眠狂四郎 女妖剣の山岡のレビュー・感想・評価

眠狂四郎 女妖剣(1964年製作の映画)
3.5
円月殺法シーンでストロボ撮影を導入したことで有名なシリーズ4作目。

前作より格段に面白い。
オープニングの菊姫の入浴シーンの質感からこれまでの作品と違うように思える。

ストーリーは大きく分けて二つの柱で構成される。一つは「米問屋の備前屋と大奥の医者、さらに若山富三郎が1作目に続いて演じる僧侶、珍孫が共謀してアヘンを密輸して大奥に横流し…それを黙認してもらうために老中の水野忠成に隠れキリシタンの潜伏情報を密告する…という悪事を働いている奴らを成敗する話」、もう一つは「鳥蔵という隠れキリシタンが、自身の信奉している浜松のびるぜん志摩という修道士を助けてほしいと狂四郎に依頼する、さらにそのびるぜん志摩が狂四郎の出生の秘密を知っているらしく、その女に会うために狂四郎が浜松まで旅をする話」。

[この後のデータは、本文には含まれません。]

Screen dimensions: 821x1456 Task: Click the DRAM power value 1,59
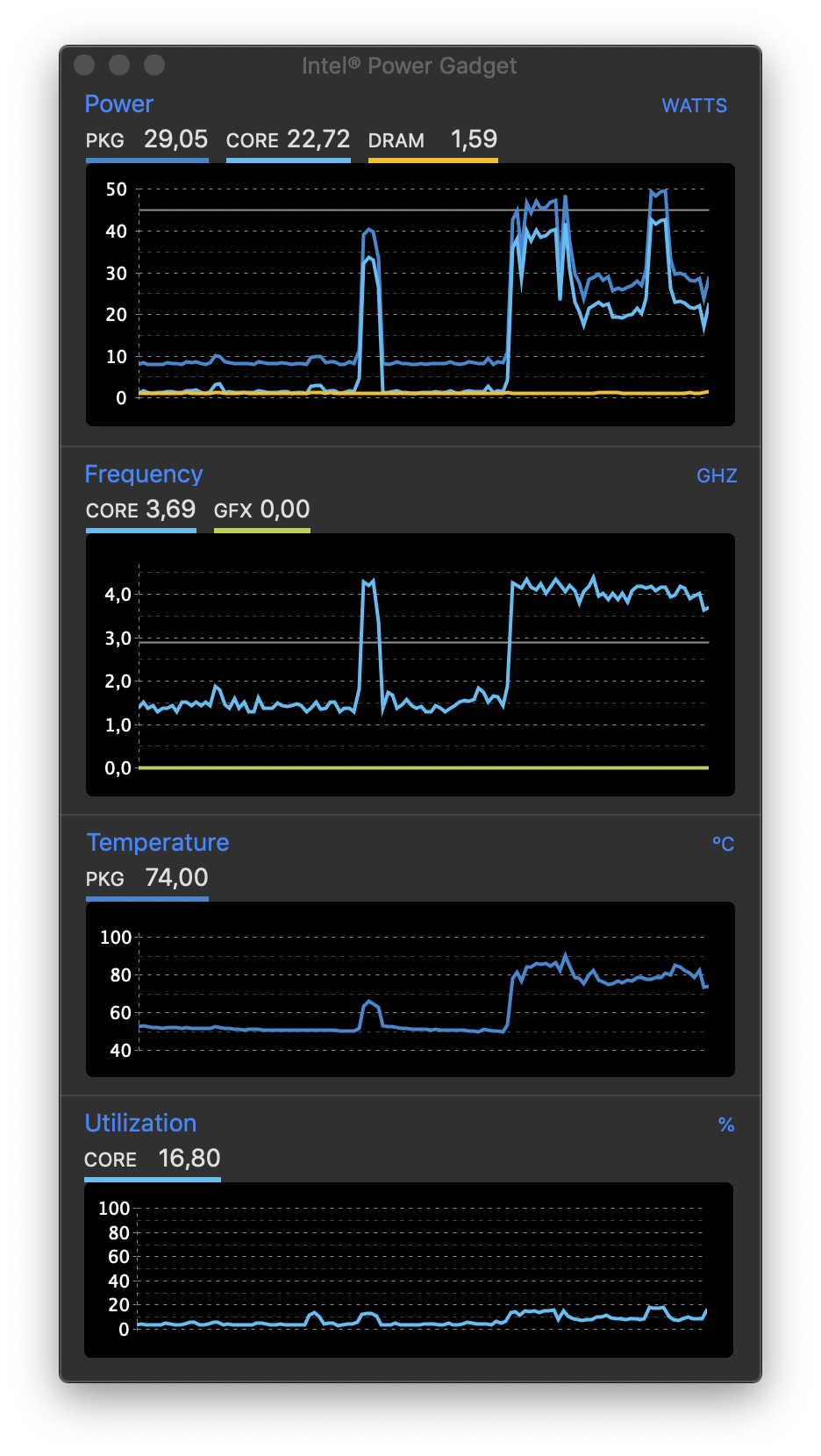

その二つの話が交差したり、あんまり交差しなかったりする座頭市シリーズでもお馴染みのスタイルだ。

本作はとにかく映像的なケレン味のインパクトが大きい。円月殺法のシーンではストロボ撮影により刀が弧を描く残像を美しく切り取ったあと、相手を斬り殺すまでの流れをスローモーションにして雷蔵の殺陣の美しさを見事に際立たせている。
投獄中のバテレン、ヨハネス・セルディニイが獄中に藤村志保と酒を投入され惑うシーンでは、彼の信仰がぐらつく様をカメラの動きで表現(狂四郎が春川ますみに毒をもられるシーンでも同様の手法が用いられている)。

そして女優たちの濡れ場の数々。藤村志保、春川ますみ、久保田菜穂子いずれもが妖艶な表情を見せる。

あと、過去3作ではわりとモラリストのように見えた狂四郎が、これまで以上に非情な行動を見せてくれるのも嬉しい。転んだとはいえ、人助けを目的に宗教を捨てたヨハネスの首を切り落としたり、自分のことを欲する女を他の男に抱かせたり、自分を求める、家族に近い女を服を剥ぎながら殺したり…いよいよ狂四郎のキャラクターが浮き彫りになってきた感じでますます好きになった。

惜しむらくは若山富三郎の見せ場の少なさ…1作目と違って棒のようなものを持って殺陣っぽいものは見せてくれたのは最高なんだけど、あんなにあっさり消えられると興醒めしてしまう…。